Instructions to follow
Count the lines below that contain the string "pyautogui", with case counting. Give only the number.

Record set

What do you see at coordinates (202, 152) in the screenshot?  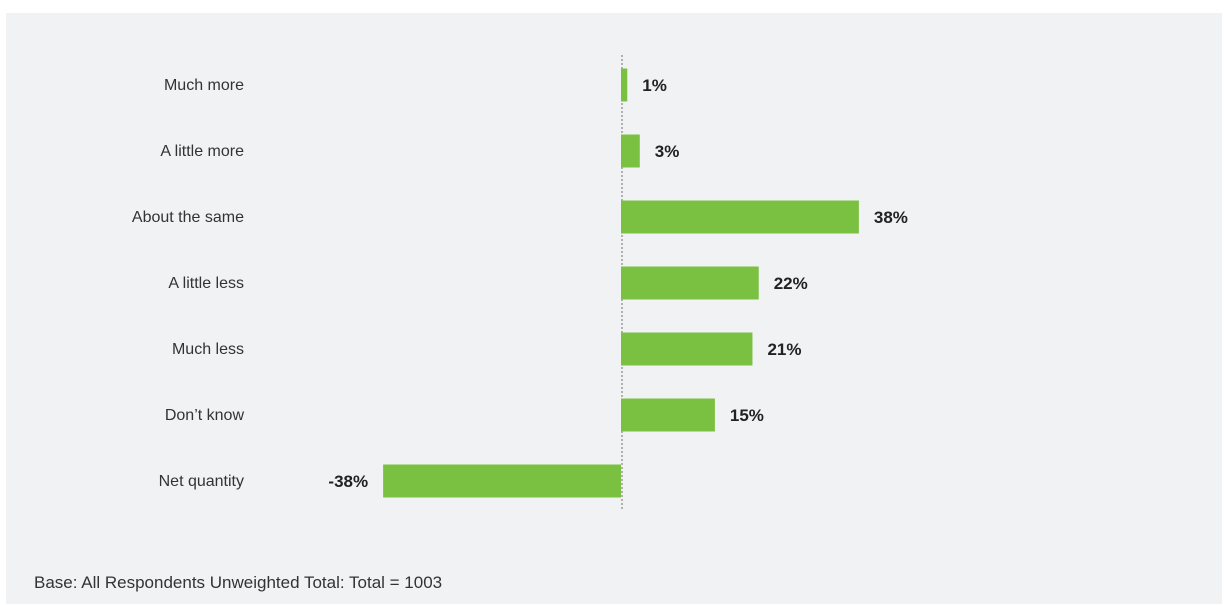 I see `category-label: A little more` at bounding box center [202, 152].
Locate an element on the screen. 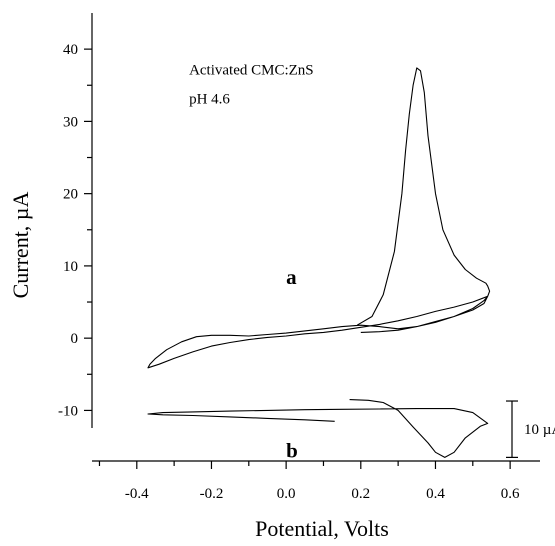  x-tick-label: -0.4 is located at coordinates (137, 494).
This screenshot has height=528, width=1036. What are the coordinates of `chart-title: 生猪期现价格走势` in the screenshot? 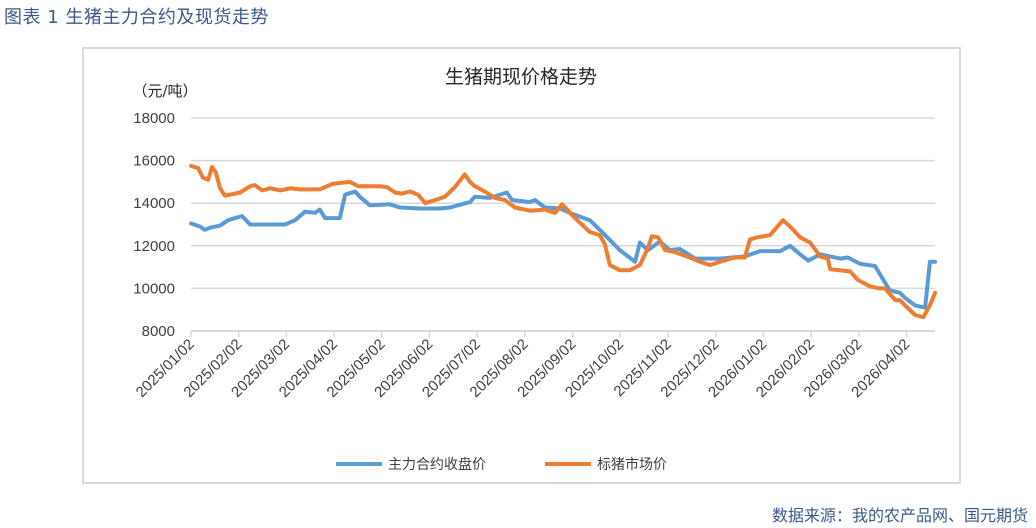 It's located at (521, 77).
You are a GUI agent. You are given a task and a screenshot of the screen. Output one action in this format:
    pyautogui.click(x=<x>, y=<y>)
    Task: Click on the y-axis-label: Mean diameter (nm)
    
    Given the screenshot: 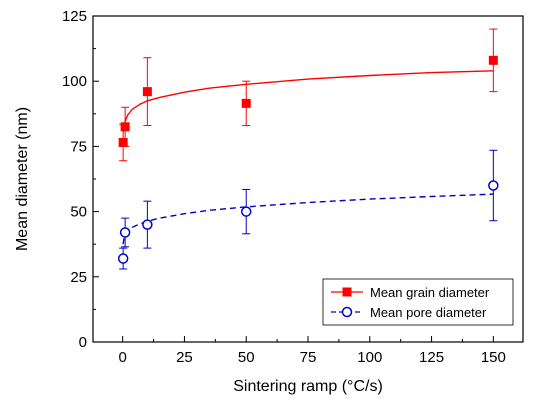 What is the action you would take?
    pyautogui.click(x=22, y=179)
    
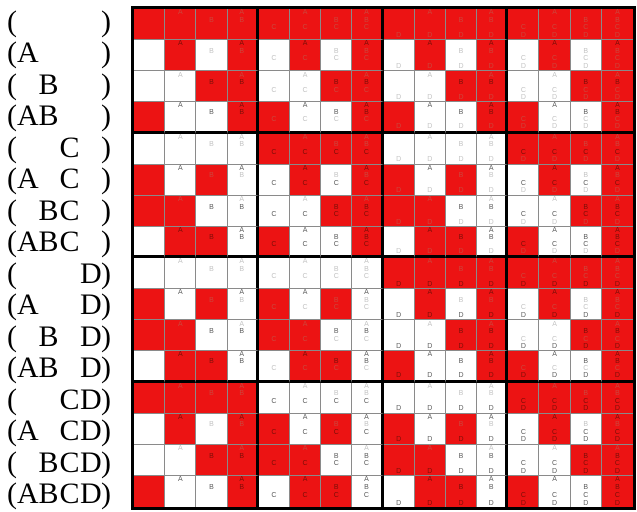 This screenshot has height=512, width=637. I want to click on label-letter-B: B, so click(48, 210).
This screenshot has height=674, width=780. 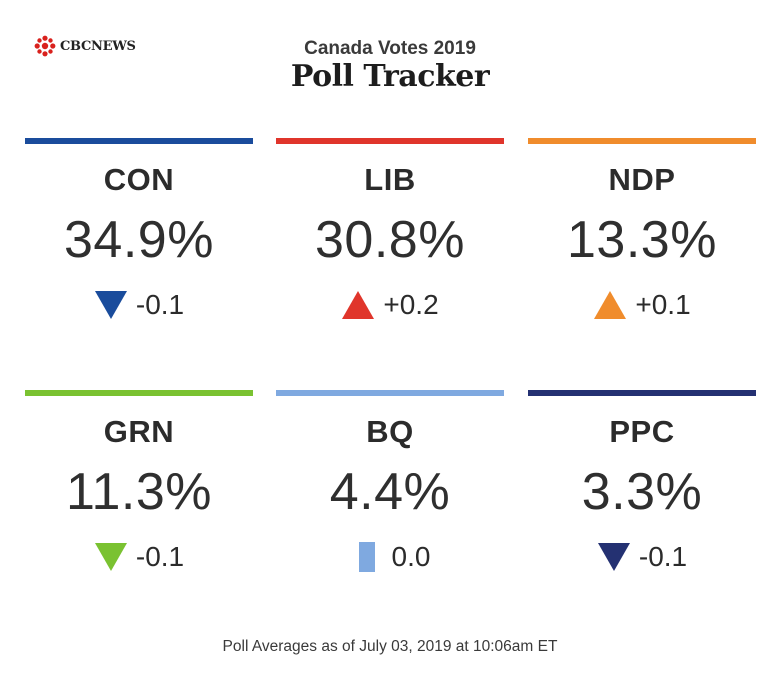 I want to click on party-change: +0.1, so click(x=642, y=305).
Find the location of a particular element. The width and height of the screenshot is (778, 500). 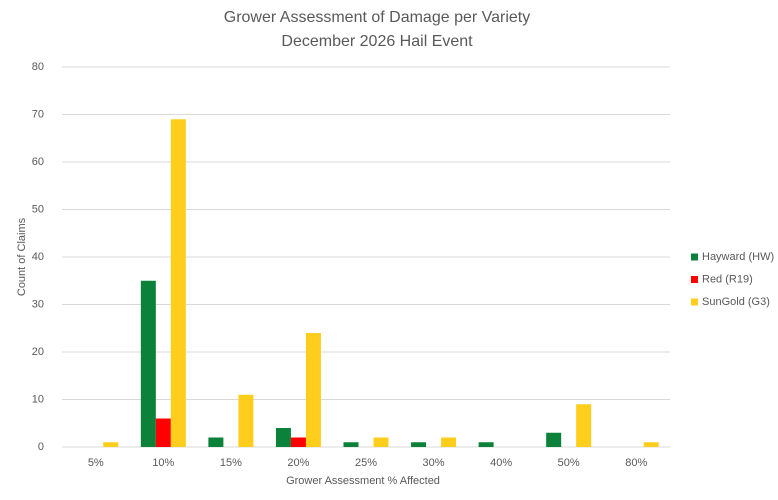

chart-title: Grower Assessment of Damage per Variety is located at coordinates (378, 18).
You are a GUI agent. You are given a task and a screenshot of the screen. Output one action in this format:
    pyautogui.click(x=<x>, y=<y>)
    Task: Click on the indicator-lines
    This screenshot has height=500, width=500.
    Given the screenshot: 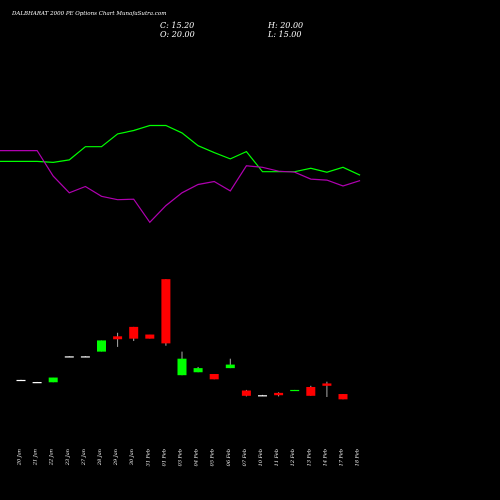 What is the action you would take?
    pyautogui.click(x=180, y=174)
    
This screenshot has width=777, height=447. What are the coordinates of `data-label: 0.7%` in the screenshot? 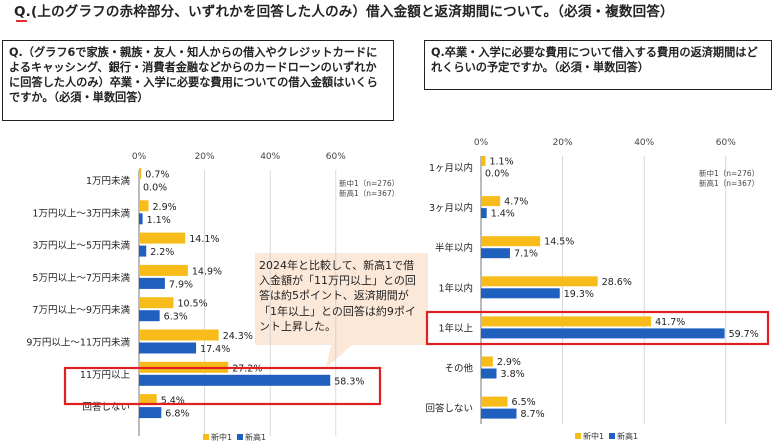 It's located at (157, 176).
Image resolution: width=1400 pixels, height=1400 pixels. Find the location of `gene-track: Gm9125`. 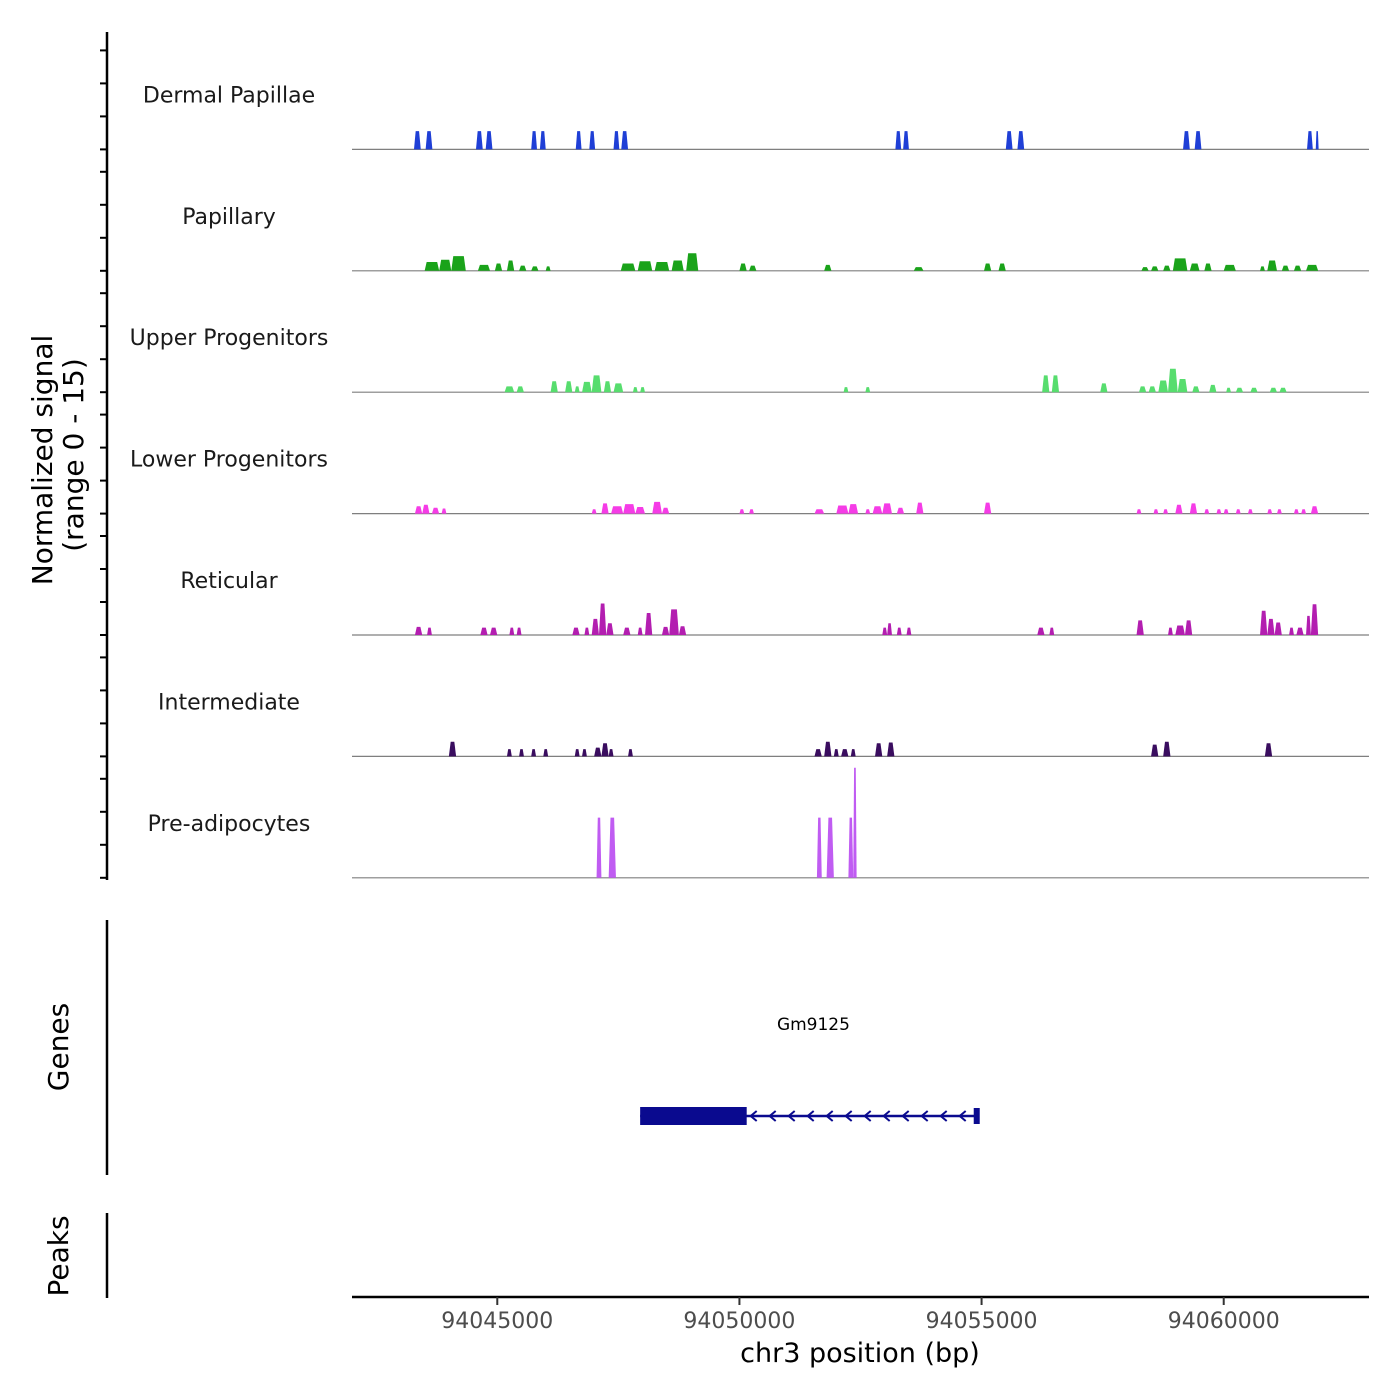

Result for this task
4